Morphometric shape analysis
Morphometric shape analysis allows a quantitative description of shape additional to one dimensional size measures. This multivariate analysis makes use of biological homologous points so called landmarks that determine shape. In order to calculate homologous landmarks for each leaf in the MowJoe software, we first searched the top point for every leaf. To do so, we calculated the line from the leaf bottom node to the terminal leaf cut node. The intersection of this line with the terminal leaf outline determined the top point.
Comparison of combined leaf features
We generated a unified leaf representation for each accession, by an affine mapping of all the leaf’s marker points into one coordinate system. This transformation is defined by mapping the leaf base point (lower rachis end) to the origin of the 2d plane, and mapping the top point of the leaf to (0,1) on the y-axis. The overlay of all leaf images of one accession creates the so-called “metaleaf”, which provides an overview of the morphological variety of that accession (Fig. 5a). On the metaleaf, the difference between the accessions becomes obvious (Fig. 5a). The Ox accession has larger distances between branching nodes and cut nodes but smaller distances between cut nodes and leaflet centers.
In order to define a low-dimensional Euclidean space that satisfactorily captures the morphological variety of entire leaves, we merged whole leaf features, like leaf area and leaf perimeter, with features derived from individual leaflets. We only included features of the first three leaflets, as the leaves have different numbers of leaflets and we wanted to keep the feature sets comparable. We then performed principal components analysis for further dimensionality reduction. The leaves of the two C. hirsuta accessions are clearly separated in this morphological leaf space, indicating that our features extract relevant information (Fig. 5b).
Several tools for leaf size and shape measurements have been developed [2, 4, 7, 33, 42]. However, dissected leaves are more complex, they consist of several distinct morphological units that need to be identified accurately. We developed an image processing algorithm that is able to extract these units from the entire leaf.

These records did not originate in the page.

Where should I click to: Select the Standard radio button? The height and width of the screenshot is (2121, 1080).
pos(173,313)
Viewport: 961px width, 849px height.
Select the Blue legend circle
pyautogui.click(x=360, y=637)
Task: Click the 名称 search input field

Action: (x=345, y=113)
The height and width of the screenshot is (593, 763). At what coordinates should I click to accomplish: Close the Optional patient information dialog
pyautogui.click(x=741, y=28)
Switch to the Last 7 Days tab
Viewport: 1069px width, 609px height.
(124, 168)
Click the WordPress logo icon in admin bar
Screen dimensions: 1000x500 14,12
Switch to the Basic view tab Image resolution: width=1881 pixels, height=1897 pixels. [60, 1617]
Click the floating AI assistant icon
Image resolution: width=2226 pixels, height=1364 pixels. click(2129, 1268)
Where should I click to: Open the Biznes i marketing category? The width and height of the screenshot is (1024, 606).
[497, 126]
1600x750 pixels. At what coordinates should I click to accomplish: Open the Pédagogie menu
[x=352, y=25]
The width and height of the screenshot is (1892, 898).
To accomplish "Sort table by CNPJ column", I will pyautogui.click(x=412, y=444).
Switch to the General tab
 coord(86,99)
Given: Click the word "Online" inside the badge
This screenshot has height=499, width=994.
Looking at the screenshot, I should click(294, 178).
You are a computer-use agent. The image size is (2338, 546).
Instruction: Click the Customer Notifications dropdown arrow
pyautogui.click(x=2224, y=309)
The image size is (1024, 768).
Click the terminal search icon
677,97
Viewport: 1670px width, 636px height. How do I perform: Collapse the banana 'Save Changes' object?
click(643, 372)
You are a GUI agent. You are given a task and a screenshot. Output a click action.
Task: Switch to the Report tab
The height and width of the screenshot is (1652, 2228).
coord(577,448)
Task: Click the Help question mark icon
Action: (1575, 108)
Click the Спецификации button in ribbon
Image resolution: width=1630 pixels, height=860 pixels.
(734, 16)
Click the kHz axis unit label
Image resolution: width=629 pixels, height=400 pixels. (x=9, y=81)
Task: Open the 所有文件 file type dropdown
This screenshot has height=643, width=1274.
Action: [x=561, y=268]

It first identifies the leaf component, extracts its skeleton and identifies potential cut nodes using the distance transformation, and in the end selects the optimal cut nodes by a loss function. We applied this algorithm to leaves of the plant C. hirsuta, a model organism for dissected leaf development that moved into focus due to its leaf shape and its close relationship to A. thaliana .
As the processing of a single leaf image takes only a few seconds, our method is applicable in high-throughput applications where a large variety of measurements for thousands of leaves have to be taken. Based on the separation into the phenotypically interesting units we calculate several morphological measurements. These measurements include shape parameters of the leaflet, like leaflet area, eccentricity and perimeter. Additionally, our algorithm analyses the local position of a leaflet in the whole leaf, e.g. the distance of the leaflet from the rachis (petiolule length) or the distance of the leaflet from the terminal leaflet (inter-rachis, terminal rachis length). This is a complete representation of all morphological features of a dissected leaf, which are useful for a wide spectrum of applications—e.g for mapping the genetic basis of variation in individual or combined shape features, investigation of leaf shape plasticity in responses to environmental variables or clustering of mutant phenotypes.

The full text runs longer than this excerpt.